# Dokumen Sumber
● ● ●
PENGGUNAAN CITRAAN
DALAM PUISI ’SAJAK SEBATANG POHON KARET’
KARYA SANDI FIRLY
SANDI FIRLY
Sandi Firly yang lahir
pada tanggal 16 Oktober 1975 di Kuala Pembuang Kabupaten Seruyan Provinsi
Kalimantan Tengah. Alumni FISIP Universitas Islam Kalimantan ini sehari-harinya
ia adalah seorang wartawan tepatnya Redaktur Pelaksana merangkap redaktur ruang
Cakrawala Sastra dan Budaya di SKH Radar Banjarmasin, lalu hijrah ke Bandung
dipercayakan sebagai Pimpinan Redaksi SKH Radar Bandung dan sekarang kembali
lagi ke Kalimantan Selatan aktif sebagai Redaktur Pelaksana SKH Media
Kalimantan.
Ia mulai menulis sejak
tahun 1990-an yang awal-awalnya ia sering diminta teman-teman SMA-nya
menuliskan surat-surat cinta untuk cewek yang disukainya. Dan dari kebisaan
inilah yang mengantarkannya secara serius menggeluti dunia tulis menulis.
● ● ●
# Informasi yang Ditampilkan

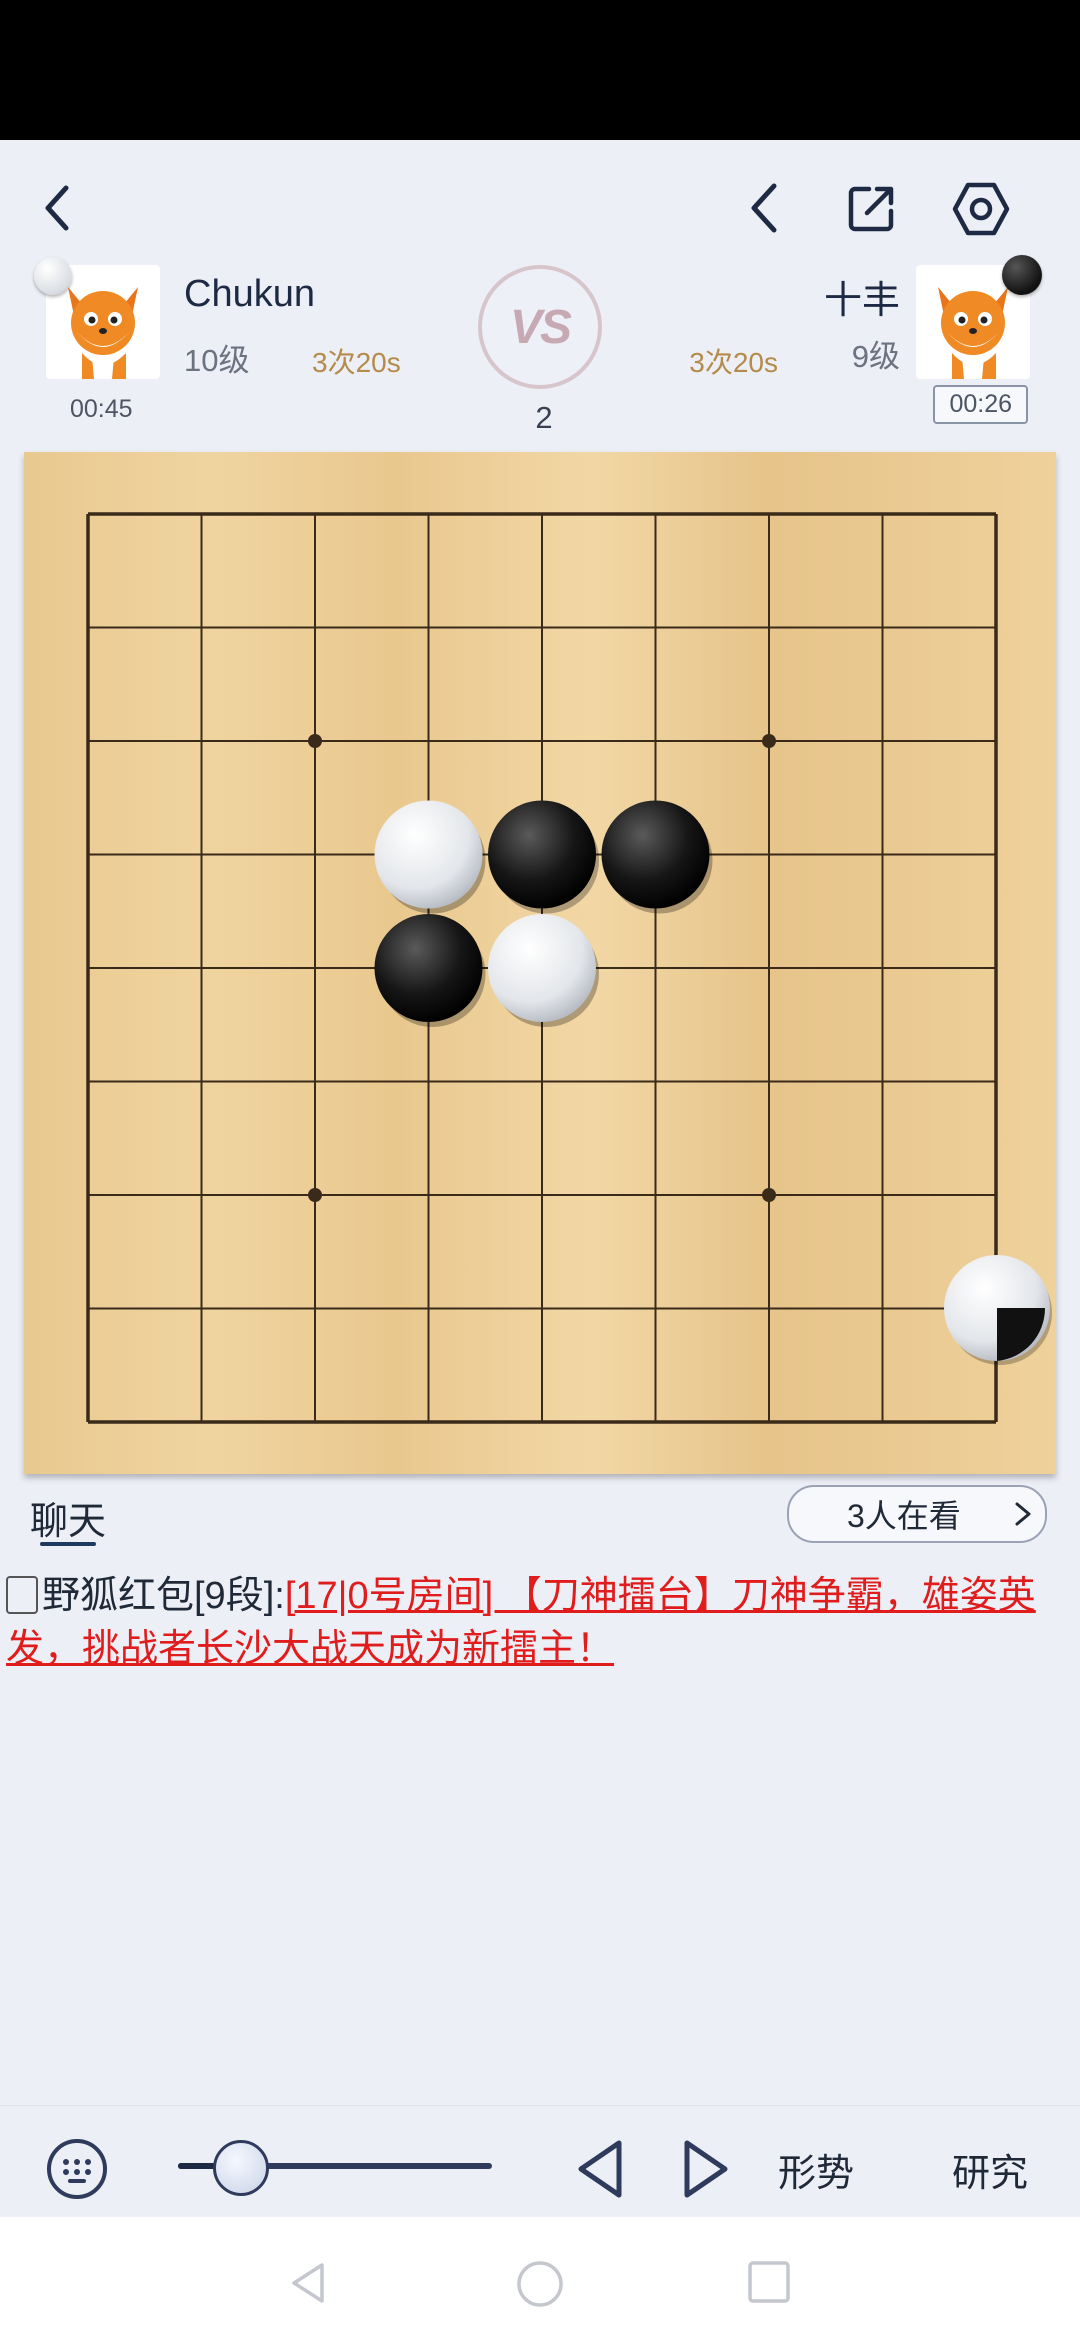 The height and width of the screenshot is (2340, 1080). Describe the element at coordinates (68, 1518) in the screenshot. I see `tab-chat: 聊天` at that location.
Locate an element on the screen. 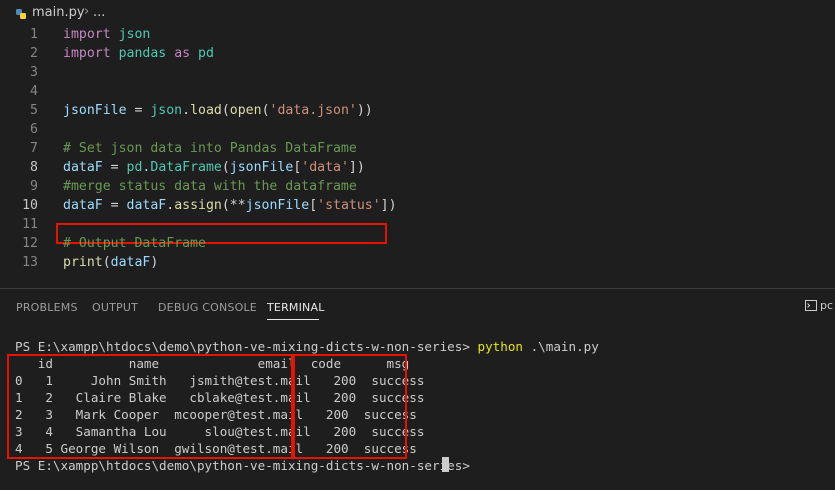  line-number: 8 is located at coordinates (34, 168).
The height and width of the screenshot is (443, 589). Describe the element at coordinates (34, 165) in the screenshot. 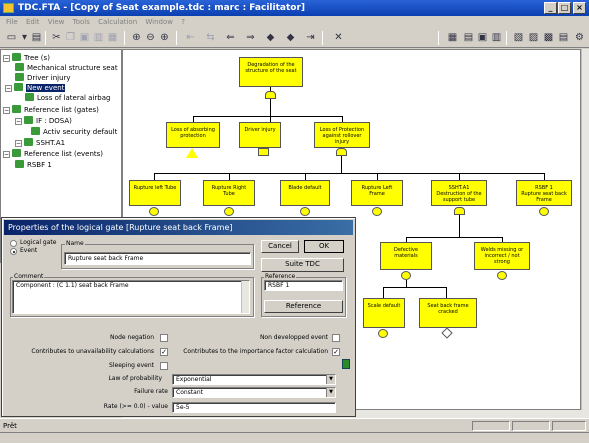

I see `tree-item: RSBF 1` at that location.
● ● ●
# Daftar Kegiatan
A: Tuliskan kembali bagian teks tentang Sandi Firly, dimulai dari "PENGGUNAAN CITRAAN" dan terus sampai "Kalimantan.", tanpa mengubah satu kata pun.
B: Lanjutkan teks tentang Sandi Firly, mulai setelah kalimat terakhirnya.

# Jawaban Latihan
A:
PENGGUNAAN CITRAAN
DALAM PUISI ’SAJAK SEBATANG POHON KARET’
KARYA SANDI FIRLY
SANDI FIRLY
Sandi Firly yang lahir
pada tanggal 16 Oktober 1975 di Kuala Pembuang Kabupaten Seruyan Provinsi
Kalimantan Tengah. Alumni FISIP Universitas Islam Kalimantan ini sehari-harinya
ia adalah seorang wartawan tepatnya Redaktur Pelaksana merangkap redaktur ruang
Cakrawala Sastra dan Budaya di SKH Radar Banjarmasin, lalu hijrah ke Bandung
dipercayakan sebagai Pimpinan Redaksi SKH Radar Bandung dan sekarang kembali
lagi ke Kalimantan Selatan aktif sebagai Redaktur Pelaksana SKH Media
Kalimantan.

B:
Puisi-puisinya ikut dimuat dalam antologi bersama. Antara lain dalam Antologi
Puisi Bulan Ditelan Kutu (Banjarmasin, 2004),
dalam Antologi Puisi Taman Banjarbaru,
(Banjarbaru, 2006) dan dalam Antologi Puisi Konser
Kecemasan, Sajak-sajak Peduli Lingkungan Hidup Penyair Kalimantan Selatan (Banjarmasin, 2010).
Ia juga piawai dalam
menulis cerpen. Beberapa judul di antaranya telah dibukukan bersama Harie
Insani Putra dalam kumpulan cerpen Perempuan
yang Memburu Hujan (2007). Salah satu cerpennya yang berjudul Perempuan Balian yang dimuat dalam
Harian Kompas juga ikut terpilih dalam buku Kumpulan Cerpen Pilihan Surat Kabar
Kompas 2012.
Selain itu ia juga
rajin menulis novel antara lain novel Rumah
Debu (2010), novel Lampau (2013)
dan novel Hanya Sebutur Debu (2014).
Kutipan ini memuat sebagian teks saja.